These authors were influenced by the works of writers like Charles Dickens, Edgar Allan Poe, and Friedrich Nietzsche.

Characteristics of Absurdism

  • Nontraditional plot structure
  • Humorous or irrational events
  • Non-Sequiturs
  • Unpredictability
  • Purposeless actions
  • Questioning of the meaning of life
  • Individualistic
  • Explores subjective feelings about existence

Examples of the Absurd

The Trial by Franz Kafka

The Trial is a chilling novel written by Franz Kafka between 1914 and 1915. It tells the story of a man who is arrested for a crime that’s never revealed to him. No matter how much he pleads with the few mysterious people he encounters, no one ever tells him what he’s being prosecuted for. Unfortunately, the novel went unfinished and came to an abrupt end. Here is a famous quote:

‘But I’m not guilty,” said K. “there’s been a mistake. How is it even possible for someone to be guilty? We’re all human beings here, one like the other.” “That is true” said the priest “but that is how the guilty speak.’

Here, the priest turns K’s words against him. There’s nothing the man can say to convince those around him that he didn’t do anything wrong.
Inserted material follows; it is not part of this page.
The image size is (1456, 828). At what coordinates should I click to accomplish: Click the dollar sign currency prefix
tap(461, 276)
The Metamorphosis by Franz Kafka

The Metamorphosis is one of the best-known examples of absurdist fiction. The novel follows Gregor Samsa, who, after waking up on what seems like a normal morning, finds himself transformed into a giant insect. Samsa doesn’t spend too much time worrying about what happened. Instead, he attempts to get out of bed, get his work materials together and head out on his next business trip. He has his family to take care of, and his inconvenience can’t get in the way of that. Of course, things are so simple, and he is confined to his room by the family he’s taken care of all his life. They neglect and abuse him, eventually bringing about his death. Here’s a quote from The Metamorphosis:

If they were shocked, then Gregor had no further responsibility and could be calm. But if they took everything calmly, he he, too, had no reason to get excited and could, if he hurried, actually be at the station by eight o’clock.
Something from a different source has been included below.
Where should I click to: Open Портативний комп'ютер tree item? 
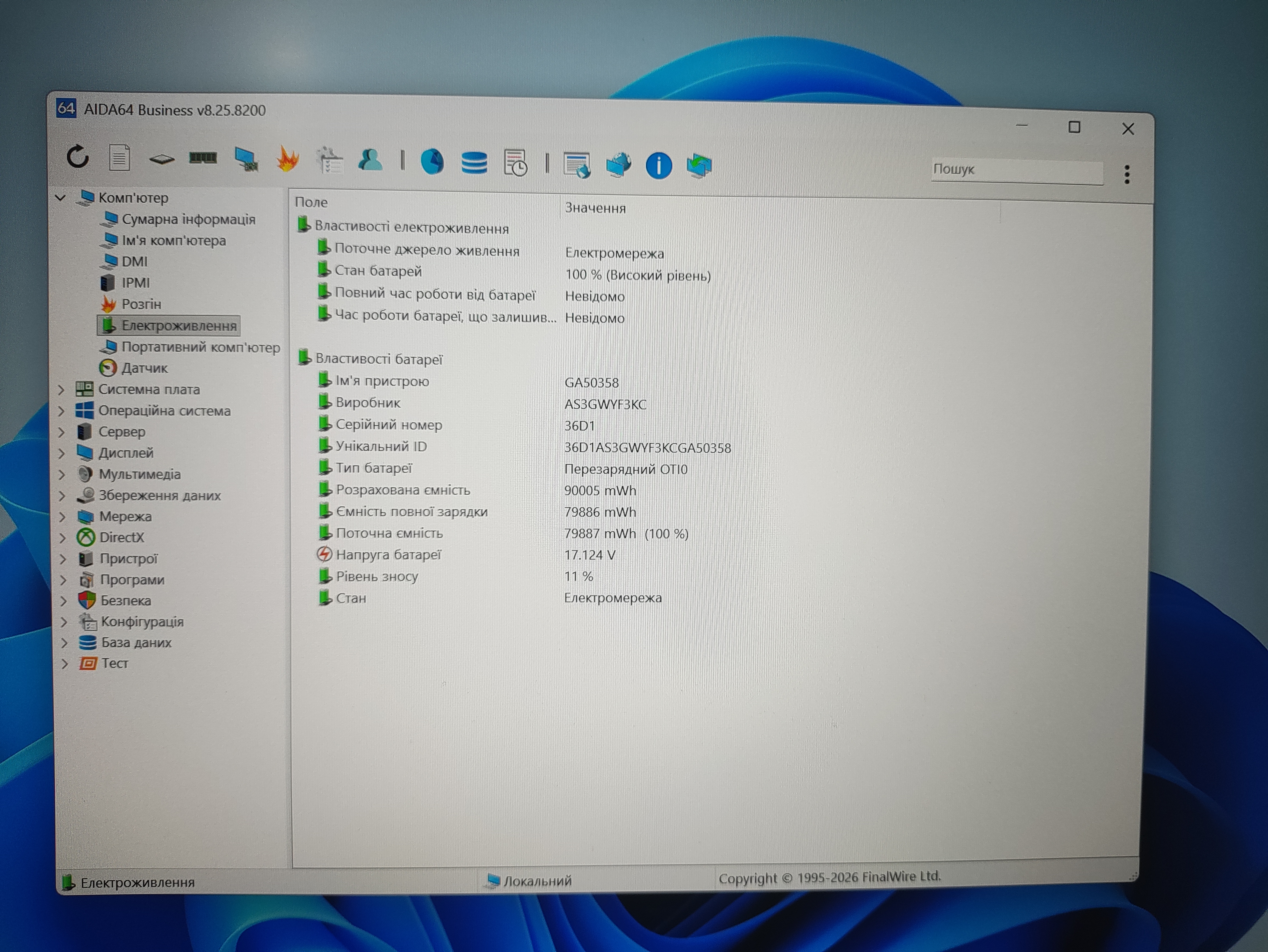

These lines demonstrate how quickly Gregor’s thoughts move from his new body to the duty he has to his family and his job. Throughout the novel, Kafka does not supply readers with an explanation as to why Samsa woke up in this form or what it all means. It’s just something that happened and that the involved characters have to deal with.
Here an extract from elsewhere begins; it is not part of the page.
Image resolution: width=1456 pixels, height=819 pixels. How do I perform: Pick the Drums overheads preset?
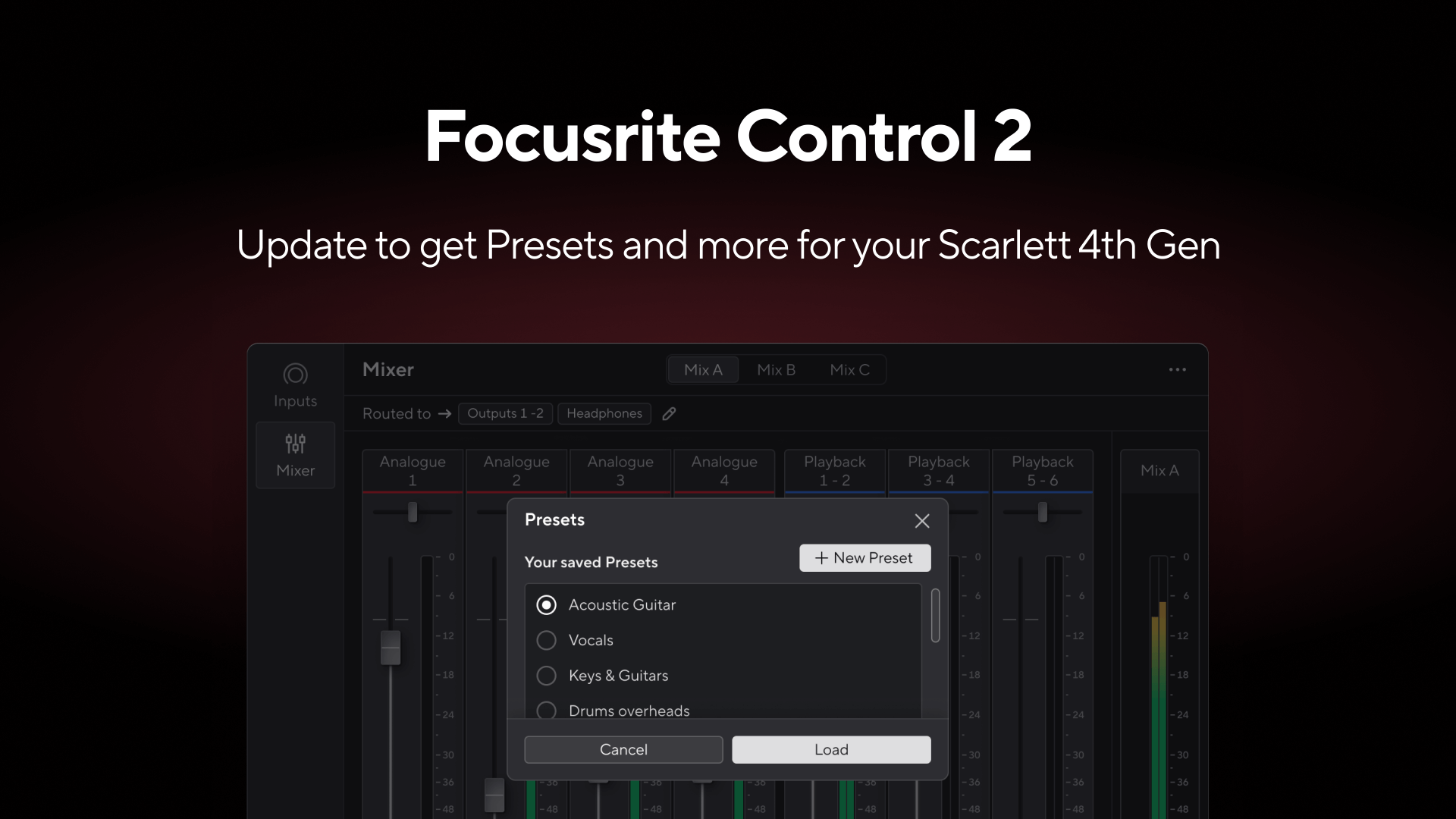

“Waiting for Godot” by Samuel Beckett

“Waiting for Godot” is Samuel Beckett’s most famous play. It was written in the 1950s and focused on Vladimir and Estragon as they wait for Godot to arrive. The latter never turns up, and during their endless wait, they engage in discussions about a wide variety of topics. Today, the play is considered to be one of the most important of the 20th century. Here is a well-known quote:

We wait. We are bored. No, don’t protest, we are bored to death, there’s no denying it. Good. A diversion comes along and what do we do? We let it go to waste. …In an instant, all will vanish and we’ll be alone once more, in the midst of nothingness.

These lines are spoken by Vladimir and are a great example of the meaninglessness of their task and how it represents life more broadly.

The Stranger by Albert Camus

The Stranger is Albert Camus’ most commonly read literary work. It’s a novel that has fascinated readers for generations. It tells the story of Meursault, an unusual man living in Algiers who floats from one part of his life to the next without conviction or too much emotion. He believes that life is meaningless, a central tenant of absurdism. He doesn’t express sorrow when his mother dies, carries on from one task to the next without commitment or consideration, and when invited to go somewhere, agrees without much caring what happens to him there.

The climax of the book occurs when Meursault shoots a man on the beach. He does not contemplate the action, nor does he worry about it after it’s over. The following lines appear at the end of the novel, specifically from the version translated by Matthew Ward:

And I felt ready to live it all again too. As if that blind rage had washed me clean, rid me of hope; for the first time, in that night alive with signs and stars, I opened myself to the gentle indifference of the world. Finding it so much like myself-so like a brother, really-! felt that I had been happy and that I was happy again. For everything to be consummated, for me to feel less alone, I had only to wish that there be a large crowd of spectators the day of my execution and that they greet me with cries of hate.

In these lines, Meursault is finding peace in the fact that nothing in his life matters. The “gentle indifference” of the universe is not something to be feared or worried over. It affects him just as it affects others, and in accepting it, he “was happy again.”


What does absurd mean in literature?

In literature, it refers to a style of writing in which authors focus on the meaninglessness of the universe and human life. Illogical events happen, and the characters make senseless choices.

What is absurd drama in English literature?

It is a form of drama that uses absurdism to tell a story about life. It focuses on confusing plot points, events, and choices. Characters might do things on stage that the audience was not expecting. It often leaves audiences with more questions than answers.

How is absurdity used in literature?

It is used to explore the meaning of life and whether the actions human beings take have consequences. Often, characters run into absurd situations and are faced with strange, seemingly pointless events in their lives that change everything.

What are the elements of absurdist literature?

Irrational events and actions, unstructured plots, surprising choices on behalf of the writer and characters, exploration of philosophical topics.

What is the theater of the absurd?

The theatre of the absurd is the designation used for absurdist drama after World War II. Important productions include “The Room,” “Waiting for Godot,” “Who’s Afraid of Virginia Woolf?” and “The Homecoming.”

  • Drama: a mode of storytelling that uses dialogue and performance. It’s one of several important literary genres that authors engage with.
  • Aside: a dramatic device that is used within plays to help characters express their inner thoughts
  • Dramatic Monologue: a conversation a speaker has with themselves, or which is directed at a listen or reader who does not respond.
  • Melodrama: a work of literature or a theatrical performance that uses exaggerated events and characters.
  • Mood: the feeling created by the writer for the reader. It is what happens within a reader because of the tone the writer used in the poem.
  • Moral: the meaning or message conveyed through a story.